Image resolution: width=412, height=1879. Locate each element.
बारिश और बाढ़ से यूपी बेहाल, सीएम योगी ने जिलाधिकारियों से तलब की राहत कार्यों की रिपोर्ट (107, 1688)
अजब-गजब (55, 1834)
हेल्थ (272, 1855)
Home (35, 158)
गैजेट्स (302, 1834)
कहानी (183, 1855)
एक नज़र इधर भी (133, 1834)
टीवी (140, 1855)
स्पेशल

[Task objective] Output each line of the records above exactly.

[The answer]
Image resolution: width=412, height=1879. Locate each element.
बारिश और बाढ़ से यूपी बेहाल, सीएम योगी ने जिलाधिकारियों से तलब की राहत कार्यों की रिपोर्ट (107, 1688)
अजब-गजब (55, 1834)
हेल्थ (272, 1855)
Home (35, 158)
गैजेट्स (302, 1834)
कहानी (183, 1855)
एक नज़र इधर भी (133, 1834)
टीवी (140, 1855)
स्पेशल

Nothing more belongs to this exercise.